SQL & Generators
Stroppy provides two core primitives for database testing: parameterized SQL execution and data generation with statistical distributions. This page covers both in depth.
Parameterized Queries
The :param syntax
Stroppy uses :paramName syntax for query parameters. The driver converts these to PostgreSQL-style $1, $2, ... placeholders at execution time.
driver.runQuery("SELECT :value + :second", {
value: 100,
second: 50,
});
// Executes: SELECT $1 + $2 with args [100, 50]
Parameters are deduplicated — the same name used multiple times maps to the same positional argument:
driver.runQuery("SELECT :x + :x", { x: 42 });
// Executes: SELECT $1 + $1 with args [42]
Type casting
PostgreSQL :: casts work naturally since the parser distinguishes :param from :::
driver.runQuery("SELECT :a::int + :b::int", { a: 34, b: 35 });
// Executes: SELECT $1::int + $2::int with args [34, 35]
Argument validation
The driver validates that:
- Every
:paramin the SQL has a corresponding key in the args object - No extra keys are provided that don't appear in the SQL
Both cases produce clear error messages.
Structured SQL Files
For larger workloads, Stroppy supports structured SQL files with named sections and queries.

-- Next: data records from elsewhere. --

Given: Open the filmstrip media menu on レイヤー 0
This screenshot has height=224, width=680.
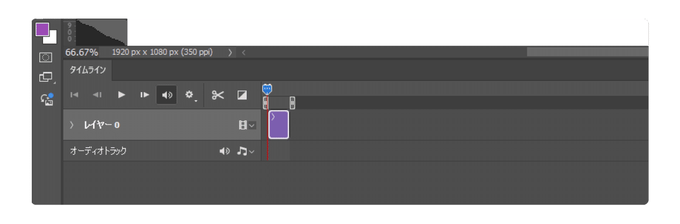Looking at the screenshot, I should [x=247, y=125].
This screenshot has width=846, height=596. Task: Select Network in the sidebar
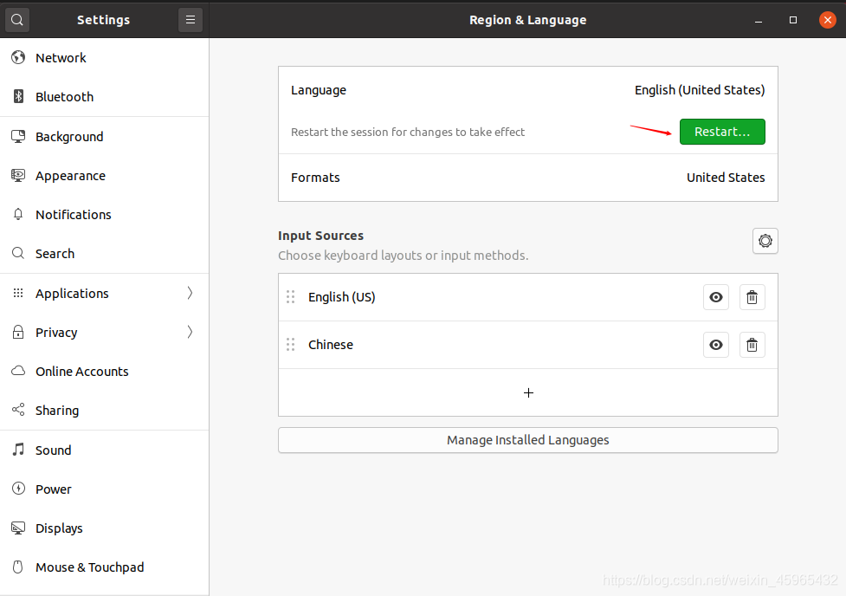point(61,58)
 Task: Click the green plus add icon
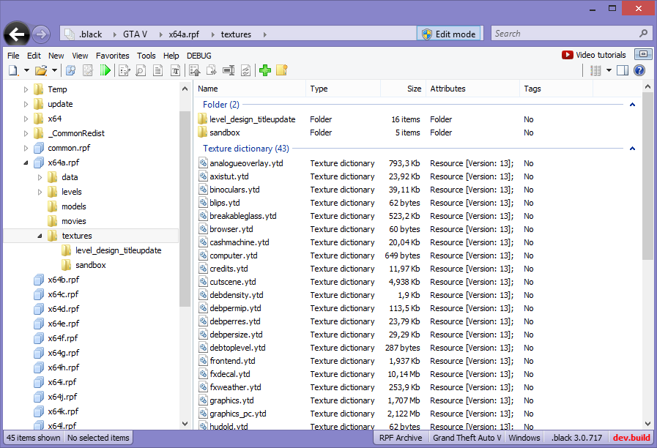click(x=265, y=70)
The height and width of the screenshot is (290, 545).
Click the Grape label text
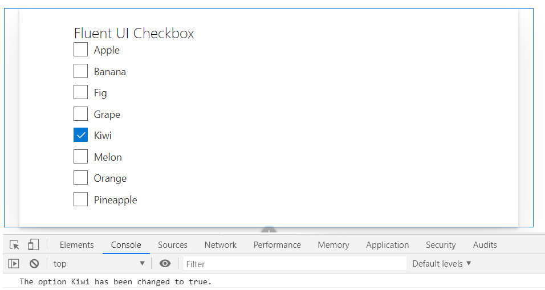[x=107, y=115]
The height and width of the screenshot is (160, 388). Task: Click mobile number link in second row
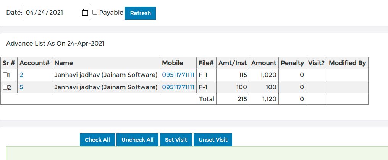click(x=178, y=87)
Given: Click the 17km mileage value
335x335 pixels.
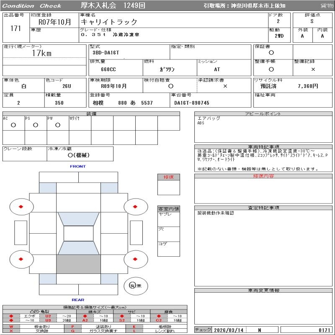Looking at the screenshot, I should (x=42, y=53).
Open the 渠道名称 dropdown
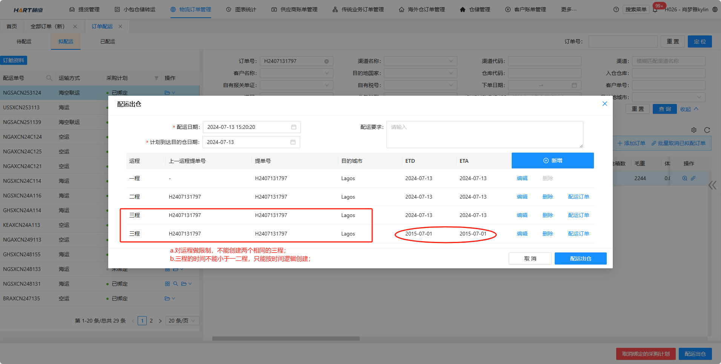The image size is (721, 364). [x=420, y=61]
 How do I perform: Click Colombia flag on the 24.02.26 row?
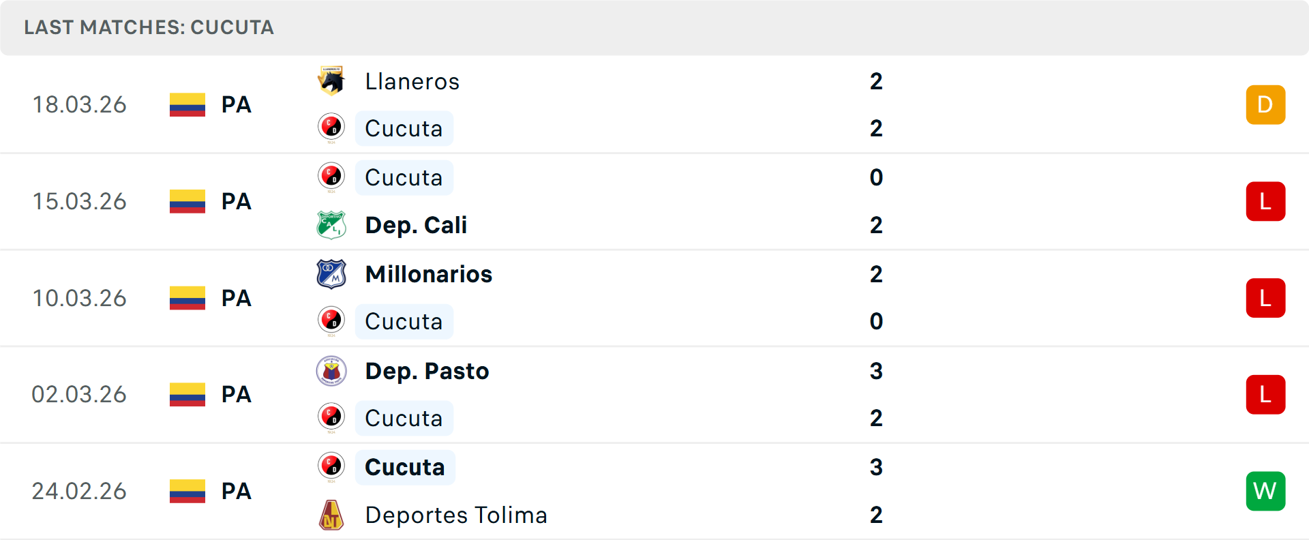click(x=187, y=491)
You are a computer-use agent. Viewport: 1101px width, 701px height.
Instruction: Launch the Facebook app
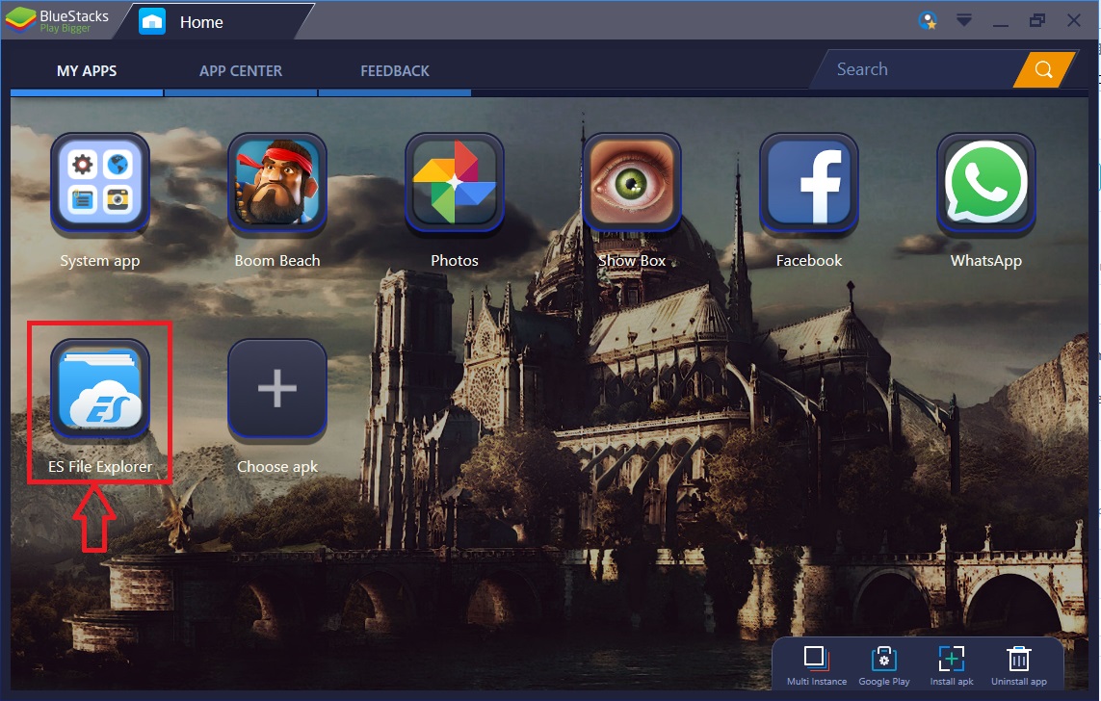click(x=809, y=182)
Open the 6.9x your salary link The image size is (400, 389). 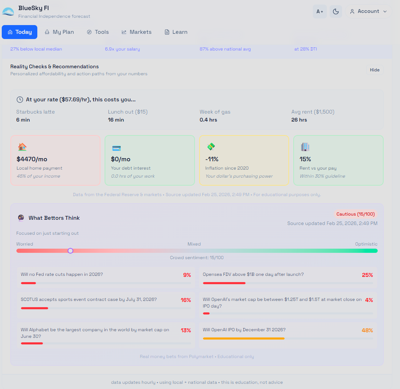click(x=122, y=49)
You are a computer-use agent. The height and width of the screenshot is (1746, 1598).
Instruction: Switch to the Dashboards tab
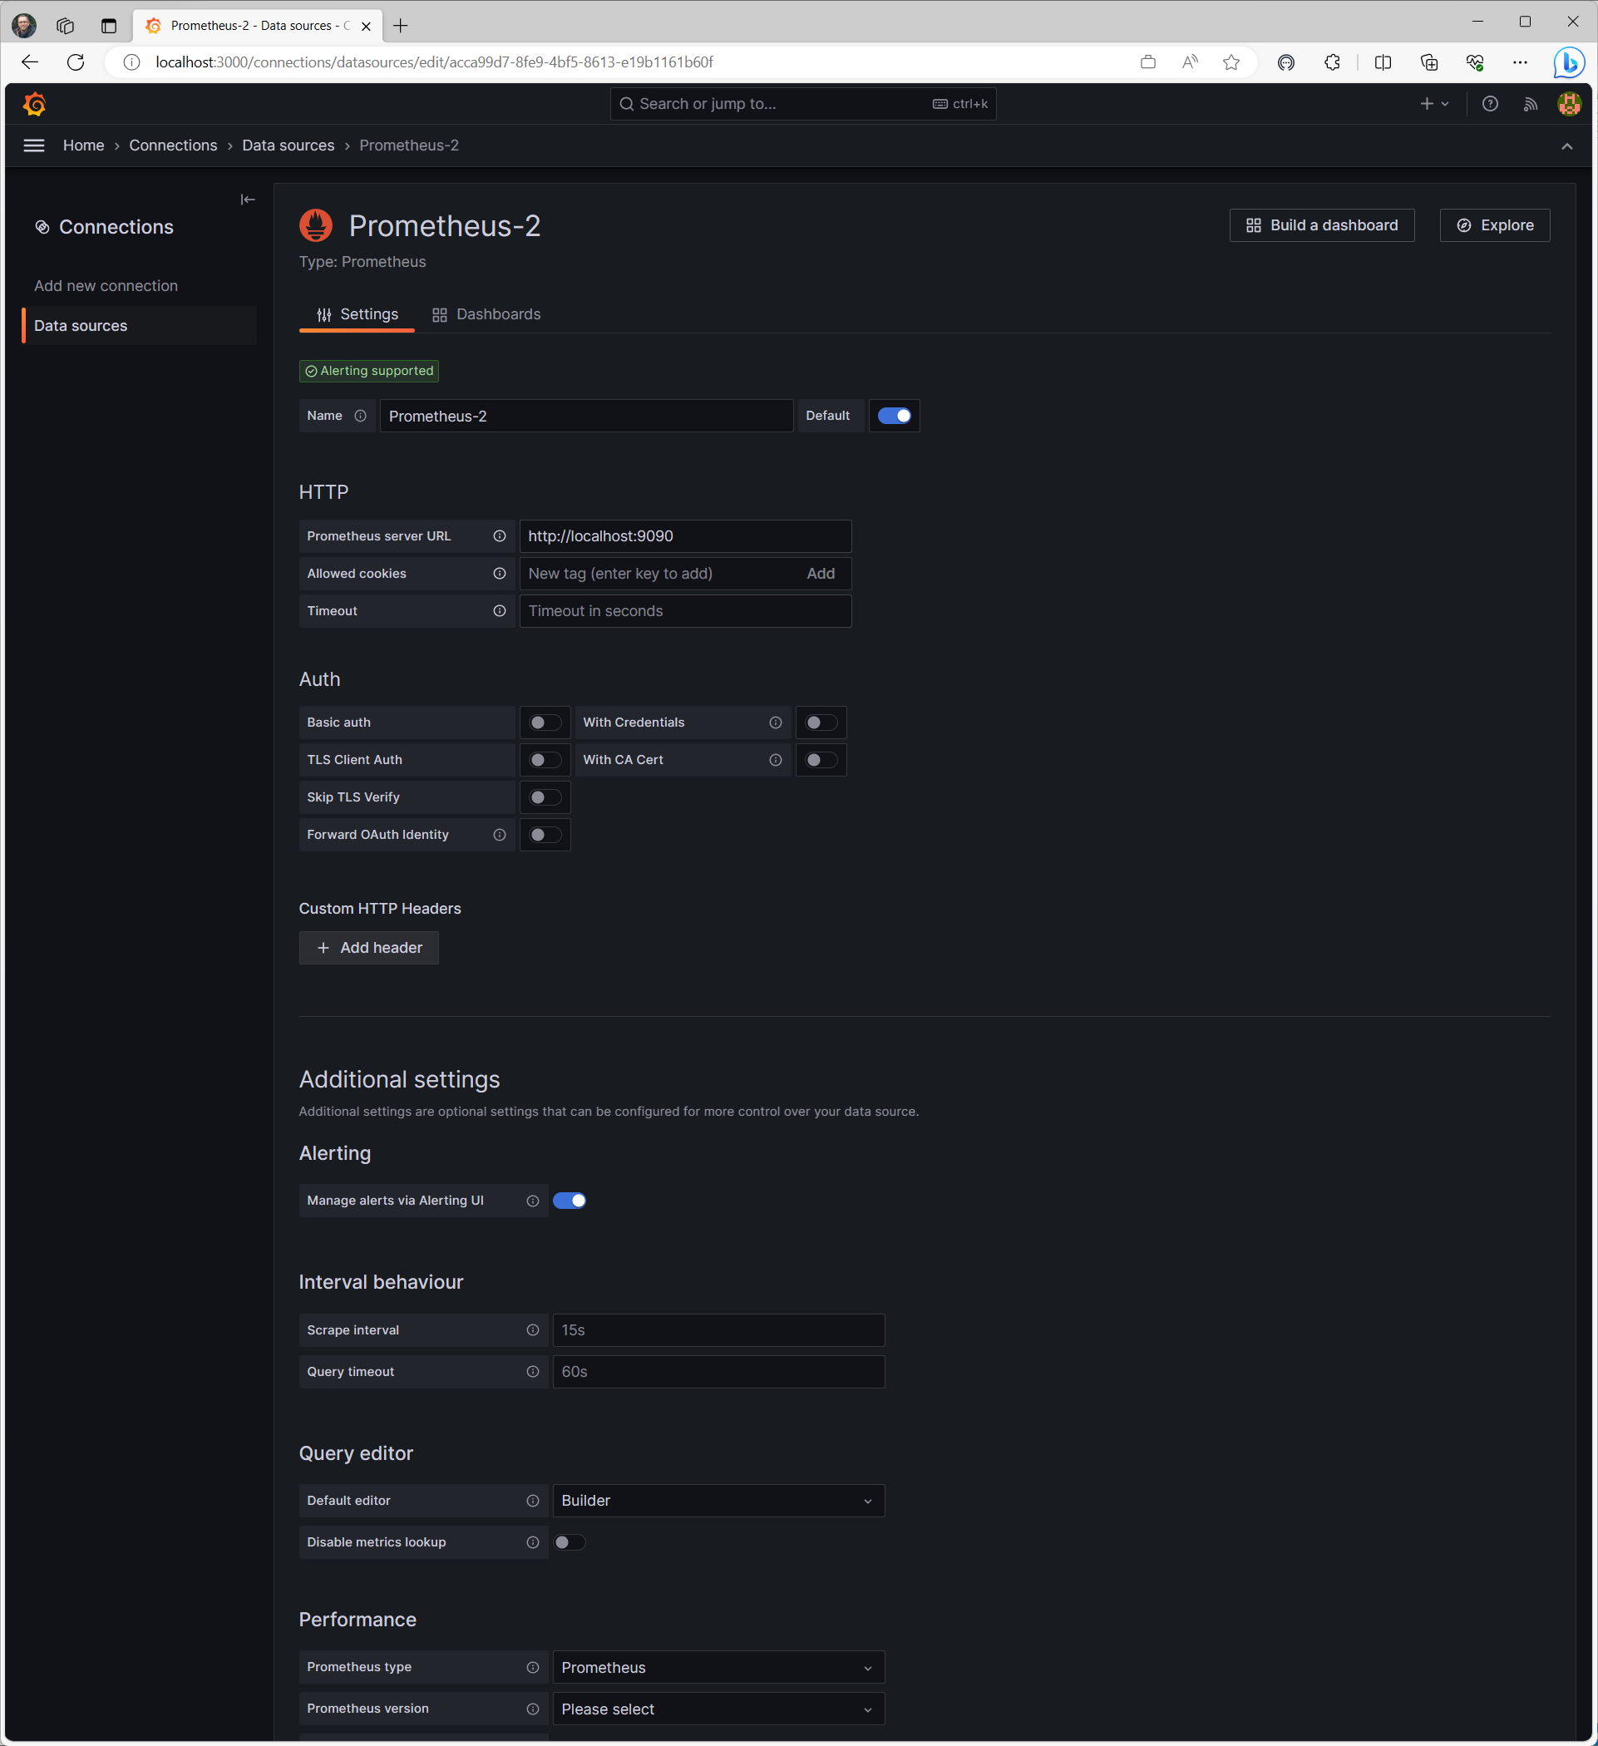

This keeps your SQL organized and your TypeScript clean.
Syntax
--+ cleanup
--= drop_branches
DROP TABLE IF EXISTS branches CASCADE;
--= drop_accounts
DROP TABLE IF EXISTS accounts CASCADE;
--+ create_schema
--= create_branches
CREATE TABLE branches (
bid INTEGER NOT NULL PRIMARY KEY,
bbalance INTEGER,
filler CHAR(88)
);
--= create_accounts
CREATE TABLE accounts (
aid INTEGER NOT NULL PRIMARY KEY,
bid INTEGER,
abalance INTEGER,
filler CHAR(84)
);
--+ workload
--= transfer
SELECT transfer(:src_aid, :dst_aid, :amount);
--+ name— Starts a new section (group of queries)--= query_name— Names the next query (name is optional)- Regular
--comments are stripped
Using in TypeScript
parse_sql_with_sections returns a callable function with overloaded signatures:
import { parse_sql_with_sections } from "./parse_sql.js";
// open() is a k6 built-in that reads files at init time
const sql = parse_sql_with_sections(open(__ENV.SQL_FILE));
sql() // → Record<string, ParsedQuery[]> (all sections)
sql("cleanup") // → ParsedQuery[] (all queries in section)
sql("workload", "transfer") // → ParsedQuery | undefined (specific query)
Usage in a test script:
export function setup() {
// Run all queries in the cleanup section
sql("cleanup").forEach((query) => driver.exec(query, {}));
// Run schema creation
sql("create_schema").forEach((query) => driver.exec(query, {}));
}
export default function () {
// Run a specific named query with parameters
driver.exec(sql("workload", "transfer")!, {
src: srcGen.next(),
dst: dstGen.next(),
amt: amtGen.next(),
});
}
For SQL files without sections, use parse_sql instead:
import { parse_sql } from "./parse_sql.js";
const queries = parse_sql(open(__ENV.SQL_FILE));
queries() // → ParsedQuery[] (all queries)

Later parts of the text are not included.